Clive Black, Shore Capital

"Following the publication of its FY24A results and our reflection upon FY25F forecasts and upgrades, the Group’s equity trades on an FY25F PER of just 10.6x, an EV/sales ratio of 0.55x and an EV/EBITDA multiple of only 5.2x, noting as we do the structural improvement in the composition of the Group’s EV on a non-lease basis, i.e., net cash!

"M&S’ shares are estimated to offer an FY25F dividend yield of 1.6%, so as outlined above, not an income play at this time, funded from a FCF yield of 6.2%. For FY26F, on our PBT forecast of £801m, the stock trades on a PER of 9.8x, an EV/EBITDA of only 4.8x; this latter figure is way too low for us.


"As we have argued for some years, delivery of sequential earnings growth creates the basis for us to credibly argue for a re-rating of M&S’s equity valuations, a journey that the firm is now on, which we welcome. Ongoing expedition of the Board’s plan should drive that rating ceiling all the higher, which could be a very rewarding medium-to-long-term journey for current and new shareholders. As such, we are praiseworthy and very pleased for Chair, Archie Norman, CEO, Stuart Machin, and their team, that M&S has engineered such an exciting and uplifting position."

Russ Mould, AJ Bell

“As Marks & Spencer knows from first-hand experience, corporate turnarounds are tricky to achieve and even harder to sustain. There tend to be some quick wins, but changing the culture is harder than climbing Mount Everest and it’s easy for businesses to slip into old habits, often to their detriment.

“Judging by Marks & Spencer’s latest results, it might be one of the select few companies to achieve permanent change. The turnaround story has been years in the making and it finally looks like the retailer has cracked it.

“Food products are flying off the shelves and it’s at long last struck at chord with shoppers on the clothing side. Improved free cash flow has helped to strengthen the balance sheet, bring back dividends for shareholders, and provide options to accelerate investment in the business.
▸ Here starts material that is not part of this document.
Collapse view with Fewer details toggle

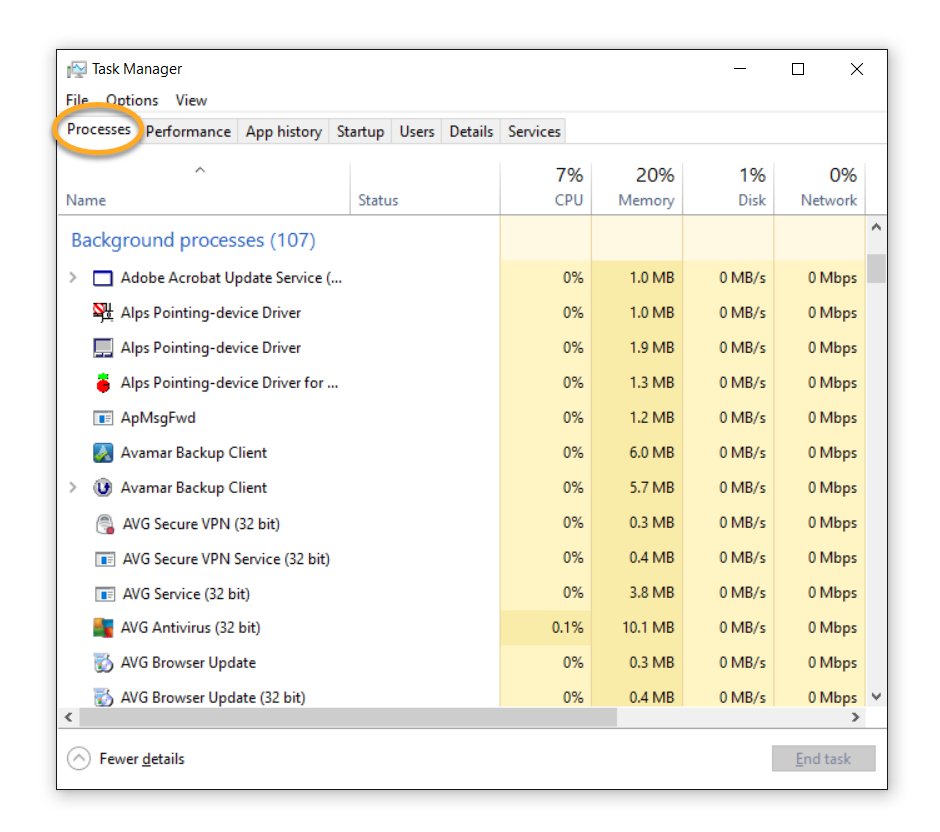[79, 759]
“In an environment where so many retailers are struggling, Marks & Spencer has snatched the crown from Next and become the shopkeeper which others aspire to be. It’s back on top and 12 consecutive quarters of sales growth cements its new-found status as the UK’s retail champion.

“Despite this positive situation, there is still a lot more to do. The Ocado joint venture needs to pull its socks up and the international operations aren’t as strong as they once were. By its own admission, Marks & Spencer needs to move faster with efforts to offer a more personalised service. Fortunately, having the core business do well means it can afford to take a bit longer to fix the other bits.”

Eleanor Simpson-Gould, GlobalData

“Marks & Spencer has performed well this year, not by engaging in aggressive pricing schemes in response to competition from discounters, a challenge that has beset the top three grocers, but by remaining steadfast to its brand identity as a purveyor of premium and consistently high-quality products.

"To ensure Marks & Spencer secures a wider appeal in future range and product launches, the retailer must heed its customers’ frequent demands for more vegetarian and vegan products to ensure dining-in options are suitable for the whole family.


“Central to Marks & Spencer's strategy to rejuvenate its brand perception among consumers is its comprehensive store renewal program. As part of its commitment to expanding the food division, the retailer opened six new food halls and completed the renewal of eight standalone food stores in the concluding financial year. Additionally, Marks & Spencer has pledged to open nine new stores this year, alongside the continuous refurbishment of its existing store portfolio.

"The retailer reports that of the renewals completed in FY2022/23, sales increased by 14% owing to favourable customer footfall and basket size improvements. With online sales surpassing those in the physical channels for the Clothing & Home segments, rising 7.8% versus a more modest 4.1% instore sales growth, Marks & Spencer must prioritise an integrated omnichannel approach to ensure that the expansion of its physical store network complements, rather than detracts from, its overall sales performance.”